---------- EXTRACTED INFORMATION ----------

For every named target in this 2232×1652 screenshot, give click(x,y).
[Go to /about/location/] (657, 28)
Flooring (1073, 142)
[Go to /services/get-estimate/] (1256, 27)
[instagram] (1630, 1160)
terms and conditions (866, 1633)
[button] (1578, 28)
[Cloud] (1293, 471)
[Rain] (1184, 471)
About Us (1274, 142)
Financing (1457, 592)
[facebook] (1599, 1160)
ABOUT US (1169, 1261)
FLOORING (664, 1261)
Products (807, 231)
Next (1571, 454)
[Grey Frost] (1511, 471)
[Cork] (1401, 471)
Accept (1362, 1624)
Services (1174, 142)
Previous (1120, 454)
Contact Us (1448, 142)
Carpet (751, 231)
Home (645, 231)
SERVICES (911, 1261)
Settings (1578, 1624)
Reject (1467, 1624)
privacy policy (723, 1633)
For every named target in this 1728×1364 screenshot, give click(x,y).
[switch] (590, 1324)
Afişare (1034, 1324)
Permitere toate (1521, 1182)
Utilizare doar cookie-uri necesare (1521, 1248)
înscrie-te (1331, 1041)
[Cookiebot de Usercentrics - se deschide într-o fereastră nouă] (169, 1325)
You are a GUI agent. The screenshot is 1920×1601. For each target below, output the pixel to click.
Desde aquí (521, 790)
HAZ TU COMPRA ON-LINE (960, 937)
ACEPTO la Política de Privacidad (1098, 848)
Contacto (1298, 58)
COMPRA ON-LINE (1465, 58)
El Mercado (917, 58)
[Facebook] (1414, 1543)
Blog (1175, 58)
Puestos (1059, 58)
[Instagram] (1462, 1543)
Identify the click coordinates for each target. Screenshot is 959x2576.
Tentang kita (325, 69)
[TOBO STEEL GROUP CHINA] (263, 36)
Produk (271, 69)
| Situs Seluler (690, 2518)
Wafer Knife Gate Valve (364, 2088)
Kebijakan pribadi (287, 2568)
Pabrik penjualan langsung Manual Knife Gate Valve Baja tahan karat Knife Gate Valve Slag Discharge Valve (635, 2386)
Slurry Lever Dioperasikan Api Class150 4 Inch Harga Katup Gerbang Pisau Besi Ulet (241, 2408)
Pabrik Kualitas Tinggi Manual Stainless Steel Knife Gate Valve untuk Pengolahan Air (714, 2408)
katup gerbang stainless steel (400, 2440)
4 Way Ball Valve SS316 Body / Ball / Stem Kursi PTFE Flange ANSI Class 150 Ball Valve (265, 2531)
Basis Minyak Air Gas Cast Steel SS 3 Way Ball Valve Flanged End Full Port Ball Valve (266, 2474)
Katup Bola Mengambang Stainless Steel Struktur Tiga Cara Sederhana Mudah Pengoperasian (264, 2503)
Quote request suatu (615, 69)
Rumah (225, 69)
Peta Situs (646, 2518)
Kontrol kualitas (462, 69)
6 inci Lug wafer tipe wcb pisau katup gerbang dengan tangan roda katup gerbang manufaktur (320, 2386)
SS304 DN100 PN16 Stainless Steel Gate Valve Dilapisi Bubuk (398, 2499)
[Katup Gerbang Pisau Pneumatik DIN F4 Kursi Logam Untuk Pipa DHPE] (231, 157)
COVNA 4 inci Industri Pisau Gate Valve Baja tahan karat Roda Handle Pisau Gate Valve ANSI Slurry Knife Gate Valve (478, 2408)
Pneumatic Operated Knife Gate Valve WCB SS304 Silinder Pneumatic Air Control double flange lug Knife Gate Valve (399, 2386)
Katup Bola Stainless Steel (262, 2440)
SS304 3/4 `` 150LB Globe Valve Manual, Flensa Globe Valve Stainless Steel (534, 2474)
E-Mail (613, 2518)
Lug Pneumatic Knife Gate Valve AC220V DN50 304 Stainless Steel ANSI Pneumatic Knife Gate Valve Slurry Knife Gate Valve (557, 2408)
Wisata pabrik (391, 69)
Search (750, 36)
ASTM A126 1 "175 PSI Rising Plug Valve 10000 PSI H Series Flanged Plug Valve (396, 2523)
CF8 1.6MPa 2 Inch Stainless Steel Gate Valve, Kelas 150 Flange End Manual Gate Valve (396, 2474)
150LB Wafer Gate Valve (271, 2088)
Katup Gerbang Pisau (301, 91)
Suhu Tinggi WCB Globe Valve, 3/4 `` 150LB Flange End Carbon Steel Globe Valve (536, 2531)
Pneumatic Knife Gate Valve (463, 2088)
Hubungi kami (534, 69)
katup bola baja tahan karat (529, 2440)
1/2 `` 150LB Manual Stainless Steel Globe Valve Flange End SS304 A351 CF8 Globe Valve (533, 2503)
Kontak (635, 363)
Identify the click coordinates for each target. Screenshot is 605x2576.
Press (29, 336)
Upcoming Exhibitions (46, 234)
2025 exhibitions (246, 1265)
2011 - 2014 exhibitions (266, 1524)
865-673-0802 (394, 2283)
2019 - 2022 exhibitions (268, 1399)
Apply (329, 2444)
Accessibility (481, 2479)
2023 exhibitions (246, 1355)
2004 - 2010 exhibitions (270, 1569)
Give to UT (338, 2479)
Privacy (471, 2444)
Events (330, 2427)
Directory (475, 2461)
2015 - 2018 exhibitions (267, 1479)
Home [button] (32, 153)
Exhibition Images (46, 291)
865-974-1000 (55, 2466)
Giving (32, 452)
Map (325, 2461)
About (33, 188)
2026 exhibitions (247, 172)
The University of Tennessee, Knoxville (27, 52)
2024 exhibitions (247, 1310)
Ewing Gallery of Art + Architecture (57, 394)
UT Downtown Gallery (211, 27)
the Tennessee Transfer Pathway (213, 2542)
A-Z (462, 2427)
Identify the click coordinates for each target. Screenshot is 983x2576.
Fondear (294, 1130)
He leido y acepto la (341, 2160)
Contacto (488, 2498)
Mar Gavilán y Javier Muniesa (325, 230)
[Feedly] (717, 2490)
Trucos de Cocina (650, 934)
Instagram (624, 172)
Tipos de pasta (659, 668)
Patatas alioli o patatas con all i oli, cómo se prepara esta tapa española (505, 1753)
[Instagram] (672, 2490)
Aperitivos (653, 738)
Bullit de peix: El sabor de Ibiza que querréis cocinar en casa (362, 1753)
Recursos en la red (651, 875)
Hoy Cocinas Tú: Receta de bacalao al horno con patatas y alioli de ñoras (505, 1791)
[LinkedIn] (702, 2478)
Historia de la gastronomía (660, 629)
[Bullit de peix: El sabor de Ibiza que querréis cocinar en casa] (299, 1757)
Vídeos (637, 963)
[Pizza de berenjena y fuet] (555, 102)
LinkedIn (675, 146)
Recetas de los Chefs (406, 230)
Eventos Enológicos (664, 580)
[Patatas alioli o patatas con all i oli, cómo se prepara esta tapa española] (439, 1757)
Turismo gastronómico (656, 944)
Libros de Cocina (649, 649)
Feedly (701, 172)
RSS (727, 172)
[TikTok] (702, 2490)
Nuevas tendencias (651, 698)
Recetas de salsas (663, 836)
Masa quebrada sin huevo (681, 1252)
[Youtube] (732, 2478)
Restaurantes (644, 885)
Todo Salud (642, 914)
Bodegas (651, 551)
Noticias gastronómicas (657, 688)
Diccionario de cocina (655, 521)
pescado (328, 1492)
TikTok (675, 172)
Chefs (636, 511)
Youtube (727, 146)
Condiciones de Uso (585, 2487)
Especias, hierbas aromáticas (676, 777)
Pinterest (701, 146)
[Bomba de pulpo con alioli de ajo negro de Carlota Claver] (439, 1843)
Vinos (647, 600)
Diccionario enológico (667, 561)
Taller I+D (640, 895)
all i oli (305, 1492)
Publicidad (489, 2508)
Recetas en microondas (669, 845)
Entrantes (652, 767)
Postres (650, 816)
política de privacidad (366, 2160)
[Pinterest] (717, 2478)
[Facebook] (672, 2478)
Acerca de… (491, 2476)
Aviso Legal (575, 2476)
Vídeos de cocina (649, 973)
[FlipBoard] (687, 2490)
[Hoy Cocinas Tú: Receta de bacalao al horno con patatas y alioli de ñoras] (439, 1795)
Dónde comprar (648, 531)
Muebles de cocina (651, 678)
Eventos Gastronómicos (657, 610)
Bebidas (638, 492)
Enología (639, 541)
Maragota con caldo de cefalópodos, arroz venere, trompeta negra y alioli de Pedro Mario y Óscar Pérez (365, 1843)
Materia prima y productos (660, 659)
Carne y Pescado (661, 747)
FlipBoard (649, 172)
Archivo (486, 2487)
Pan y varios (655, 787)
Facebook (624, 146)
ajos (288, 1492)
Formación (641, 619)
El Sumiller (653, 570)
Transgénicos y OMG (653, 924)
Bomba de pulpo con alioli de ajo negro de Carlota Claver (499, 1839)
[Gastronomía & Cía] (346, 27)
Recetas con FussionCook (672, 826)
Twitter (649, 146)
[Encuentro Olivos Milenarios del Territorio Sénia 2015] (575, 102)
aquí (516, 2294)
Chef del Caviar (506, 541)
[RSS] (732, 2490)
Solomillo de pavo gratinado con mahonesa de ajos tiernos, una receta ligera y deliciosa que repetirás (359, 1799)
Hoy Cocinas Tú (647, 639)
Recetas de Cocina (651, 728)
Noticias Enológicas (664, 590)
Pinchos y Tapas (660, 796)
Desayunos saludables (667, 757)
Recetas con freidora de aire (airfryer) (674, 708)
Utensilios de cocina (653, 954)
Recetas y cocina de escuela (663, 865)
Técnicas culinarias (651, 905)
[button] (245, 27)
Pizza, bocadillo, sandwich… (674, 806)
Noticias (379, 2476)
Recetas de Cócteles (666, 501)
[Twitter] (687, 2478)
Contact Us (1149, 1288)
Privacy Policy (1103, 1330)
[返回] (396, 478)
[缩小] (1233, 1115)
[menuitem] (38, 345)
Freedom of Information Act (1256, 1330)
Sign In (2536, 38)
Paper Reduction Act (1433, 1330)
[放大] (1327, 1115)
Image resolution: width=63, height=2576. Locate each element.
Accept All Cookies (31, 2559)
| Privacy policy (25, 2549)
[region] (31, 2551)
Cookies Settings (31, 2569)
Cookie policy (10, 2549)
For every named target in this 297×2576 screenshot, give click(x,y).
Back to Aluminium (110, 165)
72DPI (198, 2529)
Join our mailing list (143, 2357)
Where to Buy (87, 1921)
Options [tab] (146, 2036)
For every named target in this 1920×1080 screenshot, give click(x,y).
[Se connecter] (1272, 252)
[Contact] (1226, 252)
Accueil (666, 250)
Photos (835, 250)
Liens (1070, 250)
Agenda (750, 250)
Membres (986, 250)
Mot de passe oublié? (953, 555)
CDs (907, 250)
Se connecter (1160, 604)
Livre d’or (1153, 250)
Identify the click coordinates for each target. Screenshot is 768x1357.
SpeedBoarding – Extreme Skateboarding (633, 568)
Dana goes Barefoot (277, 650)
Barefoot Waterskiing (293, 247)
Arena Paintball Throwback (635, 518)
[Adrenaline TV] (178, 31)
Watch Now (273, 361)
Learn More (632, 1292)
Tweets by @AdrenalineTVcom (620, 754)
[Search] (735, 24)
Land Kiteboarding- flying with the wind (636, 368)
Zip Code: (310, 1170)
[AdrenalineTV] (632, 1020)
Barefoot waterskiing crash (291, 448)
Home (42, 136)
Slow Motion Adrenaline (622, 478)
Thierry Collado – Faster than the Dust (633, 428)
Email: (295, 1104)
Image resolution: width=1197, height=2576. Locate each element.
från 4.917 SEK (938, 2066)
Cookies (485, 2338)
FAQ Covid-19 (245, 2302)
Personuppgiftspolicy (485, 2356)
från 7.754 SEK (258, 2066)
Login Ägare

----------

(TASK PROMPT) Everything in the material above from the line that has "[Hoy Cocinas Tú: Receta" through the line that has "Sign In (2536, 38)" must be duplicated exactly, with no other lines given.

(EXERCISE RESULT)
[Hoy Cocinas Tú: Receta de bacalao al horno con patatas y alioli de ñoras] (439, 1795)
Dónde comprar (648, 531)
Muebles de cocina (651, 678)
Eventos Gastronómicos (657, 610)
Bebidas (638, 492)
Enología (639, 541)
Maragota con caldo de cefalópodos, arroz venere, trompeta negra y alioli de Pedro Mario y Óscar Pérez (365, 1843)
Materia prima y productos (660, 659)
Carne y Pescado (661, 747)
FlipBoard (649, 172)
Archivo (486, 2487)
Pan y varios (655, 787)
Facebook (624, 146)
ajos (288, 1492)
Formación (641, 619)
El Sumiller (653, 570)
Transgénicos y OMG (653, 924)
Bomba de pulpo con alioli de ajo negro de Carlota Claver (499, 1839)
[Gastronomía & Cía] (346, 27)
Recetas con FussionCook (672, 826)
Twitter (649, 146)
[Encuentro Olivos Milenarios del Territorio Sénia 2015] (575, 102)
aquí (516, 2294)
Chef del Caviar (506, 541)
[RSS] (732, 2490)
Solomillo de pavo gratinado con mahonesa de ajos tiernos, una receta ligera y deliciosa que repetirás (359, 1799)
Hoy Cocinas Tú (647, 639)
Recetas de Cocina (651, 728)
Noticias Enológicas (664, 590)
Pinchos y Tapas (660, 796)
Desayunos saludables (667, 757)
Recetas con freidora de aire (airfryer) (674, 708)
Utensilios de cocina (653, 954)
Recetas y cocina de escuela (663, 865)
Técnicas culinarias (651, 905)
[button] (245, 27)
Pizza, bocadillo, sandwich… (674, 806)
Noticias (379, 2476)
Recetas de Cócteles (666, 501)
[Twitter] (687, 2478)
Contact Us (1149, 1288)
Privacy Policy (1103, 1330)
[返回] (396, 478)
[缩小] (1233, 1115)
[menuitem] (38, 345)
Freedom of Information Act (1256, 1330)
Sign In (2536, 38)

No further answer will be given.